Mr. Fritz’s interpretation shows several north-south structures offset by east-northeasterly trending later faults. There are also two large resistivity lows and two associated smaller IP effect highs. By far the most impressive feature runs north-south through the middle and correlates well with the structure and mineralization found in the Company’s drilling. This resistivity high runs at least 3,000 feet to the north and averages 300-500 feet in width. Fritz interprets this feature as an altered structure. He interprets a steep easterly dip on the east side where an IP effect high also occurs. The IP effect high may be associated with sulfide mineralization at depth. A similar but weaker resistivity/IP effect anomaly occurs on the western boundary of the survey. Fritz also interpreted several other north-south faults worth future follow-up.
When the veins discovered to date are plotted on the resistivity map a district scale structural interpretation soon emerges. The veins which strike N30-35W are formed by right lateral strike-slip movement. Dilational faults occur as a result of the strike-slip movement causing extension between the two major north-south boundary faults. The company now has a well defined target easily tested with additional drilling.
Also of interest is Mr. Fritz’s belief there is a major dike under the central portion of the resistivity high. This dike may be the source of the mineralization and begs a deeper drill hole at some point in the Company’s exploration program.
The geophysical survey interpretation indicates the mineralized structures discovered to date are part of a major north-south strike-slip fault system that averages 400 feet in width and is at least 3,000 feet long. Additional north-south structures were identified to both the east and west and a similar but weaker second anomaly occurs along the western margin of the survey. The identification of the geophysical target associated with the mineralization defines a discrete target that can be easily drill tested.
A map showing the location of trenches and the current drilling program may be found shortly on the Tuffnell website www.tuffex.com. Assay results for drilling will be released as soon as all results have been interpreted.

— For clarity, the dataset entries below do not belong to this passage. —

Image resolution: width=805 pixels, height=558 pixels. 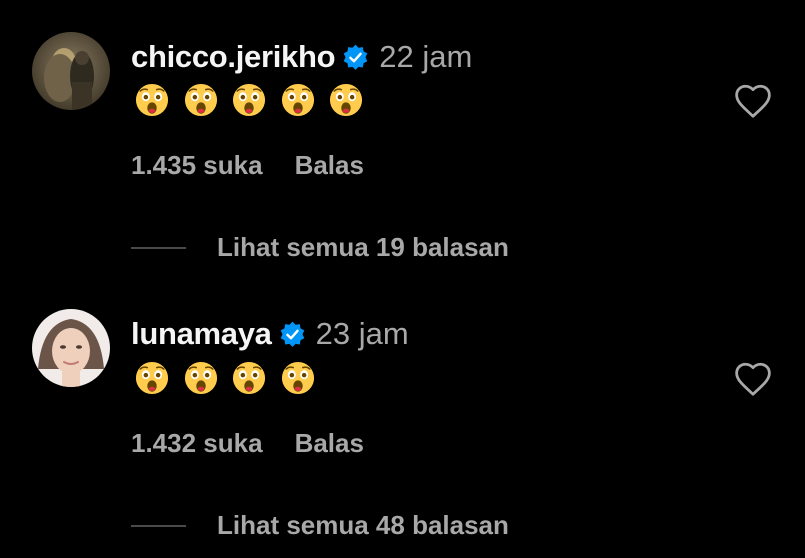 I want to click on comment-header: chicco.jerikho 22 jam, so click(x=302, y=57).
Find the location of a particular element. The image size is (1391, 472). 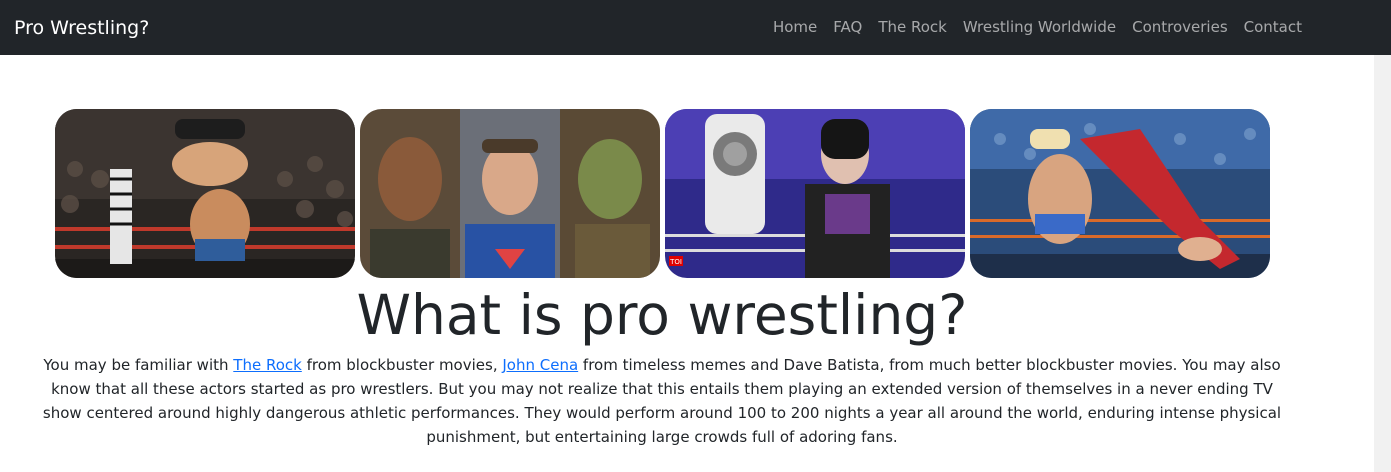

nav-wrestling-worldwide-link: Wrestling Worldwide is located at coordinates (1040, 27).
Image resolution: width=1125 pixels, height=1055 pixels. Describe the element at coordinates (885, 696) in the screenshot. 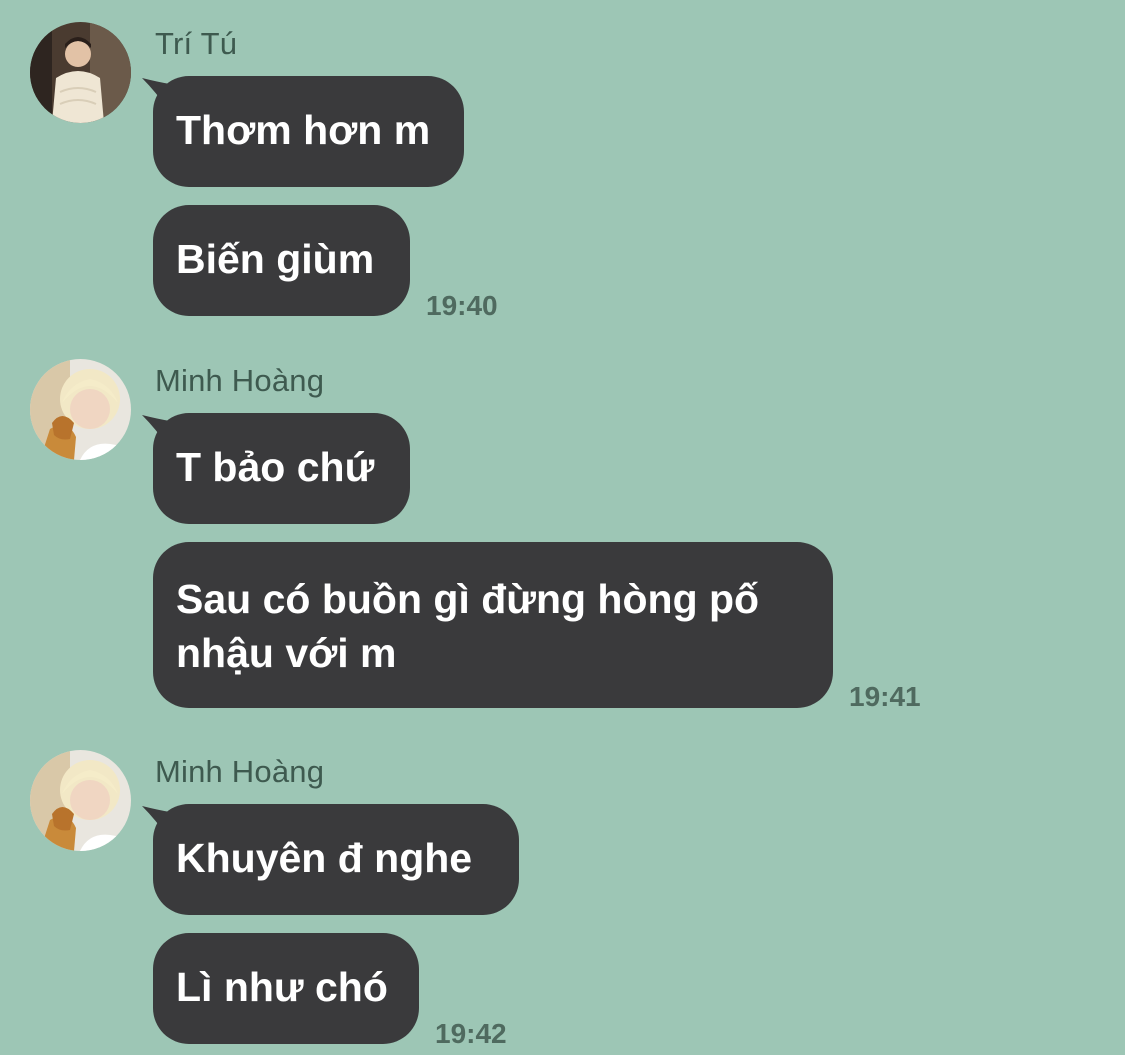

I see `message-time: 19:41` at that location.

After all results are in and interpreted from the current trenching and core drilling, a plan for further testing will be developed using all available data. This plan will undoubtedly include RC drill testing to the north of the IP anomaly overlying the LB-1010 zone and other anomalies found by the survey. Further core drilling may also be appropriate if the LB-1010 zone remains open along strike and at depth. Planning for a deep test of the Grasberg style copper/gold target will continue as the winter exploration program develops. Tuffnell is also in the process of planning its Phase 3 exploration program and believes Phase 3 to be a very important milestone for the company as results continue to be very exciting for the Company.